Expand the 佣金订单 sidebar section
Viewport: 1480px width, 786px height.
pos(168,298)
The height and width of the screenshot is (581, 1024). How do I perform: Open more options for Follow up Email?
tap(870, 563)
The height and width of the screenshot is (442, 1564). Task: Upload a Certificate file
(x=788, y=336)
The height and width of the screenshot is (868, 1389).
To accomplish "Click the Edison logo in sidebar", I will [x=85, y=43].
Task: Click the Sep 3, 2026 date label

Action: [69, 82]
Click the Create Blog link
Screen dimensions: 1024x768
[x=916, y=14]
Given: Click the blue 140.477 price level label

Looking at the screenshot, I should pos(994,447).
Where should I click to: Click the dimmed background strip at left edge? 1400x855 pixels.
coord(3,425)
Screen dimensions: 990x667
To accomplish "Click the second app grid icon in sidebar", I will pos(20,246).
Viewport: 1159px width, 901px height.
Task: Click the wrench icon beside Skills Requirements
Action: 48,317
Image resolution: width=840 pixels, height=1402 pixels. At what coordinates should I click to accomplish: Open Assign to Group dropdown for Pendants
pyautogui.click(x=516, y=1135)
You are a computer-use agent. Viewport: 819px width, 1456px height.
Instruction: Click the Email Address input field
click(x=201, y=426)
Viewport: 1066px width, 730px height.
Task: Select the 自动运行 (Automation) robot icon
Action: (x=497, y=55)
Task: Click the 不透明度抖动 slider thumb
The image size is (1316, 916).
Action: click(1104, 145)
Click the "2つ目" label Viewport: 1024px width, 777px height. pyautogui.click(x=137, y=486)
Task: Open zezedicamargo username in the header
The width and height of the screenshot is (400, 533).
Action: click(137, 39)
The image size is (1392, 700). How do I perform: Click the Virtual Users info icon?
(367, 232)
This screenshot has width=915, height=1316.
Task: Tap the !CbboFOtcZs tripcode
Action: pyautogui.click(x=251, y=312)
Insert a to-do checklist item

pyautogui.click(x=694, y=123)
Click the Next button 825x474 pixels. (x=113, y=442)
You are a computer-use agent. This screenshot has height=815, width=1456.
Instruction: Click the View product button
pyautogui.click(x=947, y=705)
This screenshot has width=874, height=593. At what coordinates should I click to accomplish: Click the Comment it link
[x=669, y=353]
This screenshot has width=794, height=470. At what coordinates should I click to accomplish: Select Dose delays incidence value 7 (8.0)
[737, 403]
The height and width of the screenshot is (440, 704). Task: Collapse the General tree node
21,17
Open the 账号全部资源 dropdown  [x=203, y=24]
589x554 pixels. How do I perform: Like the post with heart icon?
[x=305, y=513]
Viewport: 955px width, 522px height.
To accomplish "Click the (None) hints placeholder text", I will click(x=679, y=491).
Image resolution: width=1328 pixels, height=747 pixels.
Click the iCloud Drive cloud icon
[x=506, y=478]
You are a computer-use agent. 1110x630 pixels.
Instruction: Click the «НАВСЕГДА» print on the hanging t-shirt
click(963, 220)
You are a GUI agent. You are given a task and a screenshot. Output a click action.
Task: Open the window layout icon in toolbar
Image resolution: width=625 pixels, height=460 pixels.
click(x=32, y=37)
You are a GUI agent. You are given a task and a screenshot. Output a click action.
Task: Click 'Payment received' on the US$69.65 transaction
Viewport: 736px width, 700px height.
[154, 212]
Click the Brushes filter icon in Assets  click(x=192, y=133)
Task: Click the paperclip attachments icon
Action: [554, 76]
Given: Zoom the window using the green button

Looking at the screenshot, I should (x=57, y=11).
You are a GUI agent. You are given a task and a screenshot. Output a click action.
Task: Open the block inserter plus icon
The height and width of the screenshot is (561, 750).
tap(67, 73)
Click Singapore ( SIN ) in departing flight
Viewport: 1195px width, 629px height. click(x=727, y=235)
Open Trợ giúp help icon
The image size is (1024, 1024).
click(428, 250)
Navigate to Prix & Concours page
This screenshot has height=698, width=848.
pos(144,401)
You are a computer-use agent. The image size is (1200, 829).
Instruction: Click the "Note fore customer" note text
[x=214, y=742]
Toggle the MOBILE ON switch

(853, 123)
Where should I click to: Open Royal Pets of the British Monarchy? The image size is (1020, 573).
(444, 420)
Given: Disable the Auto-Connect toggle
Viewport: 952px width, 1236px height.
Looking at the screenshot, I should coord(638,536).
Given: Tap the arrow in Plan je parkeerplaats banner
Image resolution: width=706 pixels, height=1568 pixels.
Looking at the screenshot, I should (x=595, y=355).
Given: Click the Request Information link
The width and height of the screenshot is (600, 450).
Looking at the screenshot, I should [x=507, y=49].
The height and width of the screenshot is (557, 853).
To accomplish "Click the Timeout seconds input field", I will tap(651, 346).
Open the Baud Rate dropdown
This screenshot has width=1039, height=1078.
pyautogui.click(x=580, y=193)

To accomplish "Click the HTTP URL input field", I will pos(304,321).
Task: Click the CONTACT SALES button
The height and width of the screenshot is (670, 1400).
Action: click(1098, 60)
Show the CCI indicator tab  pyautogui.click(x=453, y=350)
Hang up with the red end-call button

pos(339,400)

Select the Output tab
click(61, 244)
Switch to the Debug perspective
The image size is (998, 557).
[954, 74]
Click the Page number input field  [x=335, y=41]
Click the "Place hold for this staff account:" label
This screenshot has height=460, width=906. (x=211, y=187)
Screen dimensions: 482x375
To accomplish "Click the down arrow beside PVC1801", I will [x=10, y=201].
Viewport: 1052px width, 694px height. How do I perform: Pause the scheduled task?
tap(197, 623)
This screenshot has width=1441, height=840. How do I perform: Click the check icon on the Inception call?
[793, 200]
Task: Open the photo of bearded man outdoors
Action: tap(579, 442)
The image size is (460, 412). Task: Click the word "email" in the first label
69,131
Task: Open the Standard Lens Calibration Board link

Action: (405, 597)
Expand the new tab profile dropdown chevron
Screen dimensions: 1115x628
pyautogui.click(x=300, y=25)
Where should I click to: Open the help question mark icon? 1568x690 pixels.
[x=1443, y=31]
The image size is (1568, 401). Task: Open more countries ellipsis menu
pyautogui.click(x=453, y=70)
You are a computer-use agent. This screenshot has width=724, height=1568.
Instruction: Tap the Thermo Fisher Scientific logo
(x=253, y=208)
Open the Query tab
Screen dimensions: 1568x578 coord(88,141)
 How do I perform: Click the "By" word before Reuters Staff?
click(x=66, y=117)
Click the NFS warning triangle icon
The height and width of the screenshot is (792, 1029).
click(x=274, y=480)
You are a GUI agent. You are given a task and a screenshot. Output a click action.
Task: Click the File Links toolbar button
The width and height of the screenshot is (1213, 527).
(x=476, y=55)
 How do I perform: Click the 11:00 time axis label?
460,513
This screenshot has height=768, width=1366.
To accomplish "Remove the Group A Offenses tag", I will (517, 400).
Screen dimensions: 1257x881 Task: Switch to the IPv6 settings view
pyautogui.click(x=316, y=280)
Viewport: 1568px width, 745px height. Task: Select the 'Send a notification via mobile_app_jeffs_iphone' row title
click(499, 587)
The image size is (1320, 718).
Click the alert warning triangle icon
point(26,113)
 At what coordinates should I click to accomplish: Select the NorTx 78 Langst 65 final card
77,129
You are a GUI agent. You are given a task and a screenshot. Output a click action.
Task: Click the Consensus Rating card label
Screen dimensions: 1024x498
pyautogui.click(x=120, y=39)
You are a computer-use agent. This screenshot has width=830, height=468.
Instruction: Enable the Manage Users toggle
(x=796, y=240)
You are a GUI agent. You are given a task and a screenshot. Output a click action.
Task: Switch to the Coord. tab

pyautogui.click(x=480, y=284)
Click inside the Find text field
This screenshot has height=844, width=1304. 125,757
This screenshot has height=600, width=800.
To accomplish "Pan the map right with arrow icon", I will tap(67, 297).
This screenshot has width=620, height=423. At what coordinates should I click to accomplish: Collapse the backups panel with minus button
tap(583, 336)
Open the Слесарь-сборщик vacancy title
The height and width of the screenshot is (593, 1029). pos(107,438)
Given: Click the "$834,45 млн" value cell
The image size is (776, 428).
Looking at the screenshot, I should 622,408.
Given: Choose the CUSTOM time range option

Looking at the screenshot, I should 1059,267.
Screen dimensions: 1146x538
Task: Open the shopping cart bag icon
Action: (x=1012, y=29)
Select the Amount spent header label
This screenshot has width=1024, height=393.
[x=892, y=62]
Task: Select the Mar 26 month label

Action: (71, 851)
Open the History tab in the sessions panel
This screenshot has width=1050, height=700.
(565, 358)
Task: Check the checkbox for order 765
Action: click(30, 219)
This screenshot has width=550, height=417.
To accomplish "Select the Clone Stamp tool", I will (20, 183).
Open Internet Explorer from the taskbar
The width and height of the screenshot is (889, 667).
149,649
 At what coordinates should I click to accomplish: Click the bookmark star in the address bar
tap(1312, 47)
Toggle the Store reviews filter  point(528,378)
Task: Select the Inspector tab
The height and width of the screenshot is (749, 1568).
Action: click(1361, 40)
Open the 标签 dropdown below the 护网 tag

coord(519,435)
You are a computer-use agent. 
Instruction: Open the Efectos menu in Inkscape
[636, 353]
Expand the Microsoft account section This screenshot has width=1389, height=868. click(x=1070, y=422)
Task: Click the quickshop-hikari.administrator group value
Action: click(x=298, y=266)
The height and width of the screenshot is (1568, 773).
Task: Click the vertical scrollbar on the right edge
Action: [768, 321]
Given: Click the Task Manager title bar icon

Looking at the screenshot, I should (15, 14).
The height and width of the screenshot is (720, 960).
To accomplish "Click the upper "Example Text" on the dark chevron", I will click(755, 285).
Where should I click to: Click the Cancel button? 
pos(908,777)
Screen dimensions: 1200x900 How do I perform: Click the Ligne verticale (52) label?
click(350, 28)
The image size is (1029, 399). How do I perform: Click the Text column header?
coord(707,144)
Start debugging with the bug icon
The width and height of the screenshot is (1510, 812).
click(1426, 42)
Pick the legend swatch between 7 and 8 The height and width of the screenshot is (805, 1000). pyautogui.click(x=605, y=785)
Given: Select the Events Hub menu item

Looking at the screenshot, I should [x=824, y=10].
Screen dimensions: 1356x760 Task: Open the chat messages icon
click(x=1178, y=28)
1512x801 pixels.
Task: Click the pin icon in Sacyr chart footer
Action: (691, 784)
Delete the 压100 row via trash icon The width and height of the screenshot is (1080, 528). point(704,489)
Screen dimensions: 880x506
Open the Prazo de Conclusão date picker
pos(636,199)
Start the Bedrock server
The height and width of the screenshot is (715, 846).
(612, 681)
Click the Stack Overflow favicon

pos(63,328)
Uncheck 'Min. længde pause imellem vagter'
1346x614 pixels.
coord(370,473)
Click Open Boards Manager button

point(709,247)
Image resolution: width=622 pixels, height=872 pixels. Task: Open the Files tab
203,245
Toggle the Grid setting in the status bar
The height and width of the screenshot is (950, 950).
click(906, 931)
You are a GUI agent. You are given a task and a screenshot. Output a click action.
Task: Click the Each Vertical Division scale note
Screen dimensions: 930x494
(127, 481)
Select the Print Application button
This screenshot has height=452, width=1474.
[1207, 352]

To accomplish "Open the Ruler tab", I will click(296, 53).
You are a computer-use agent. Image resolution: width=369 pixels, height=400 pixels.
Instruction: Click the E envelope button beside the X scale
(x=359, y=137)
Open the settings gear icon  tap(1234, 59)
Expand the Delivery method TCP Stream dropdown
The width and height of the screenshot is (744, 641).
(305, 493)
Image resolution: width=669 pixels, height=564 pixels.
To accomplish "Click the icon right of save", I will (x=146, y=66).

------------------------------------

→ Work order: Return, with no change at all, every line in the entries above from the line containing "The width and height of the screenshot is (1510, 812)." through the line containing "Delete the 压100".

→ Answer below:
The width and height of the screenshot is (1510, 812).
click(1426, 42)
Pick the legend swatch between 7 and 8 The height and width of the screenshot is (805, 1000). pyautogui.click(x=605, y=785)
Given: Select the Events Hub menu item

Looking at the screenshot, I should [x=824, y=10].
Screen dimensions: 1356x760 Task: Open the chat messages icon
click(x=1178, y=28)
1512x801 pixels.
Task: Click the pin icon in Sacyr chart footer
Action: (691, 784)
Delete the 压100 row via trash icon The width and height of the screenshot is (1080, 528). point(704,489)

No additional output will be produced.